It gives you a whole new way about looking at the day!
Fifty years ago, Pete Fonda and Dennis Hopper closed off the tumultuous stormy decade that was the sixties with a flick that encapsulated the purple haze clouded, grass smoking counterculture that arose. Not only that, but the success of this little road trip movie of bikers and drug deals paved the way for the New Hollywood of the seventies, with its Spielbergs and Sorceses. But, past the iconic Steppenwolf-touched soundtrack and the Old Glory-striped bikes, how does it hold up?
It's definitely still an interesting watch, albeit in a different way than the filmmakers probably intended. Half a century removed, it becomes less a contemporary look at counterculture and more a frame in time to that exact moment in America's history. This was the moment when pot was the drug everyone was talking about, as opposed to just being standard college supplies. This was the moment when struggling desert communes still persisted, and when you could talk seriously about Venusian civilizations. Honestly, the historical value to me sort of overshadows most of the film itself.

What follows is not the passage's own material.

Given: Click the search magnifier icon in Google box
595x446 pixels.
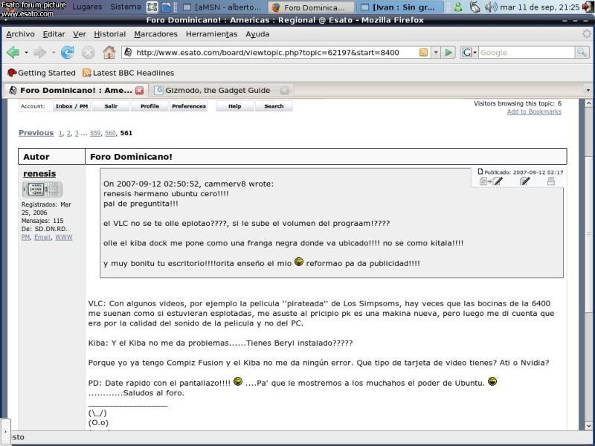Looking at the screenshot, I should 581,53.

The story is a meandering road trip as you would expect; Hopper (decades before nineties kids knew him as every other bad guy on film) and Fonda embark from California to New Orleans basically for the hell of it, flush from cocaine money. On the way, they meet city kids trying to create utopia in the arid plains of the south-west, to more than a few unfriendly rednecks taking offence to the seeming horrors of long hair. And, yes, twenty years before Batman, Jack Nicholson appears in the role that put him on the map. He's not actually in the film as much as you might expect or hope, but even at this young age, his wiseass demeanour proves one of the most memorable parts about it. Hell, there's even a scene where he rambles at length about UFOs and covered up alien civilizations--which I think is worth a watch just in and of itself.
Beyond that, we have the sixties acid trip sequences at a point or two as you might hope, but there's enough interesting musings to keep you watching--be it about the contradictions of a supposedly individualistic society reacting the way it does to seeming rebels as our bikers, or really what America itself is all bout. Fifty years on? A fair amount of it still rings true.
Still, it's not all going to make you pine for the days when Ringo Starr still had a full head of hair; you still have frank discussions on the hypocrisies and injustices of the time--many of which, as before, still haven't really gone away--and, well, it doesn't have the rosiest of endings. Nevertheless, just for what it captured, I say it's still worth a watch--you might need to be in the right mood, or hankering for some historical curiosity, but for some sixties slow-burn, it don't get more classic than this.